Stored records
=== Begin Enclosure ===

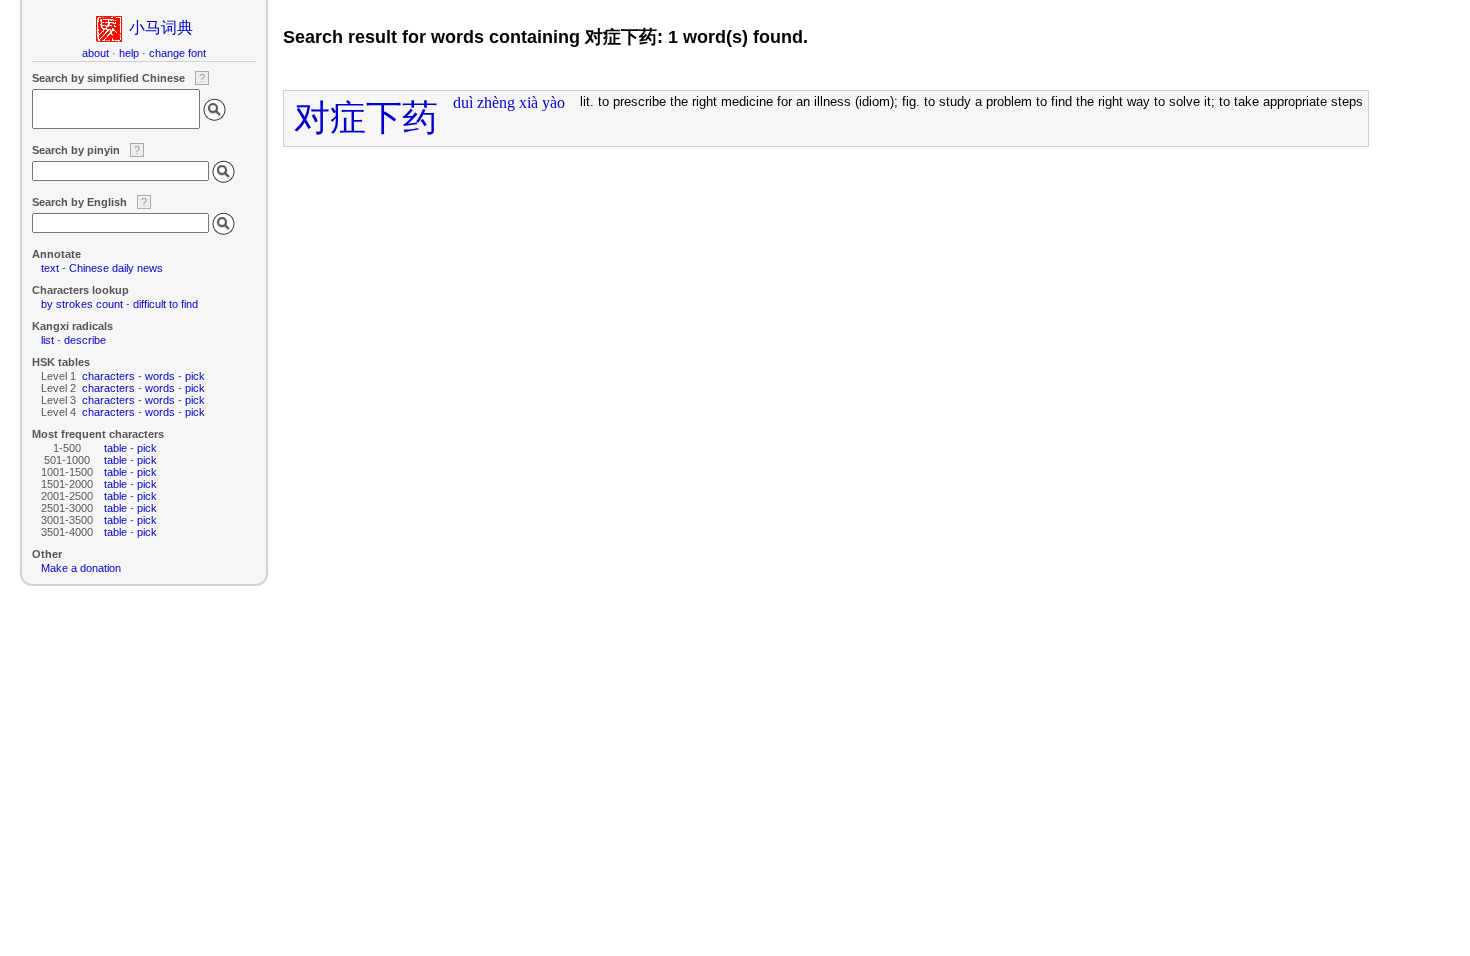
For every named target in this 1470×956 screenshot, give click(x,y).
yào (553, 102)
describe (85, 340)
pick (195, 376)
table (115, 448)
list (47, 340)
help (129, 53)
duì (463, 102)
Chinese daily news (116, 268)
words (160, 376)
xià (528, 102)
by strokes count (82, 304)
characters (108, 376)
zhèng (496, 102)
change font (177, 53)
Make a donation (81, 568)
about (95, 53)
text (50, 268)
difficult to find (165, 304)
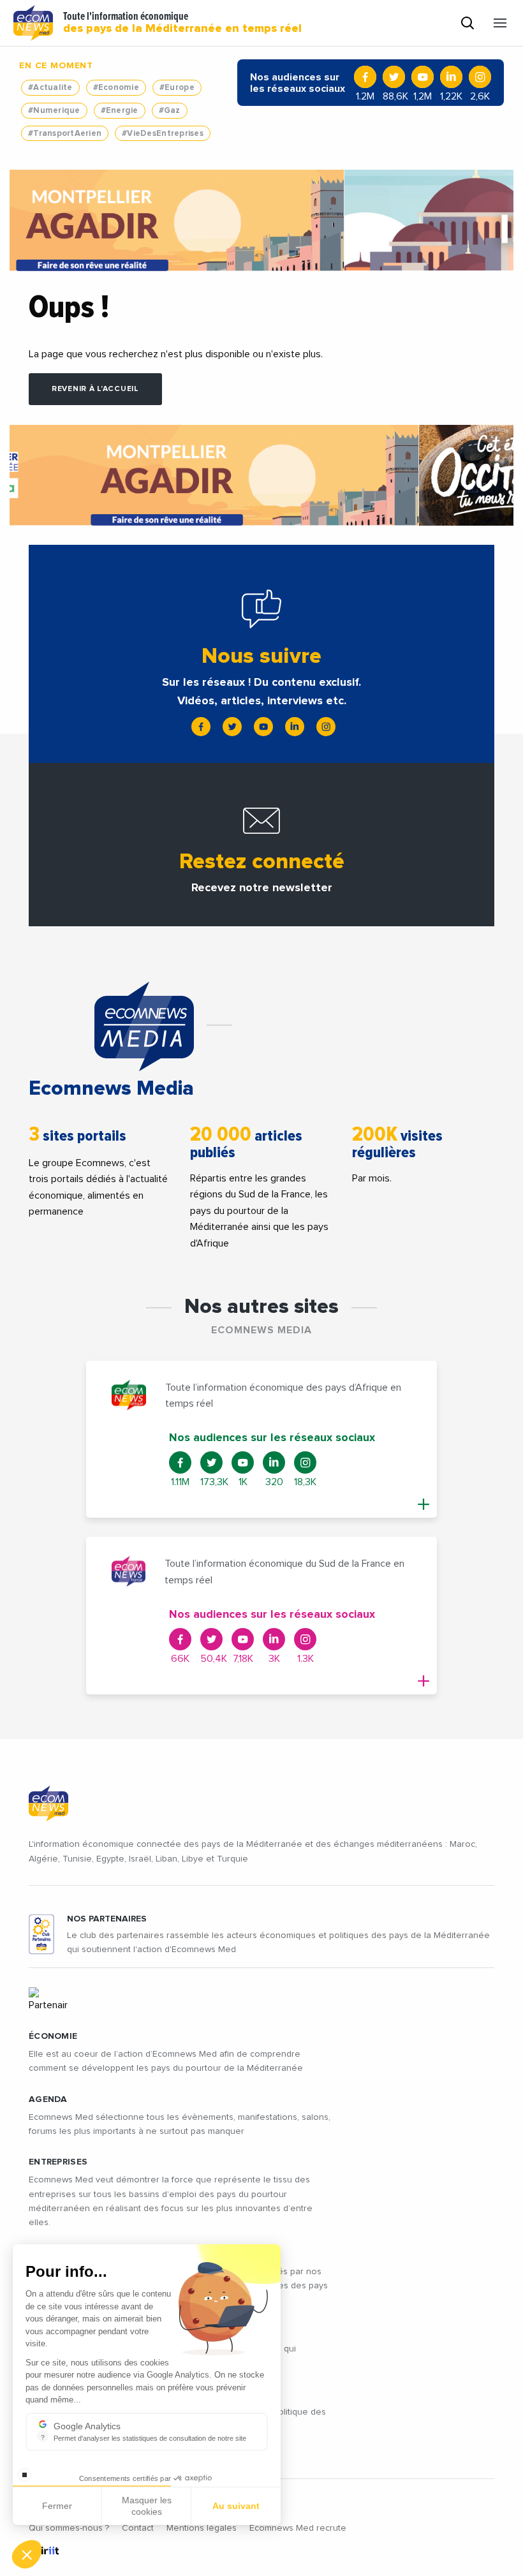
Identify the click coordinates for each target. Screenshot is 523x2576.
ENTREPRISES (58, 2162)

=== End Enclosure ===

**YOUR ASSIGNMENT:** Could you repeat, exactly and with nothing else, the lines from the one containing "duì (463, 102)" through the last line of the records above, leaving out the pictures?

**FINISHED TASK:**
duì (463, 102)
Chinese daily news (116, 268)
words (160, 376)
xià (528, 102)
by strokes count (82, 304)
characters (108, 376)
zhèng (496, 102)
change font (177, 53)
Make a donation (81, 568)
about (95, 53)
text (50, 268)
difficult to find (165, 304)
Identify the click coordinates for each target. Screenshot is 523x2576.
ENTREPRISES (58, 2162)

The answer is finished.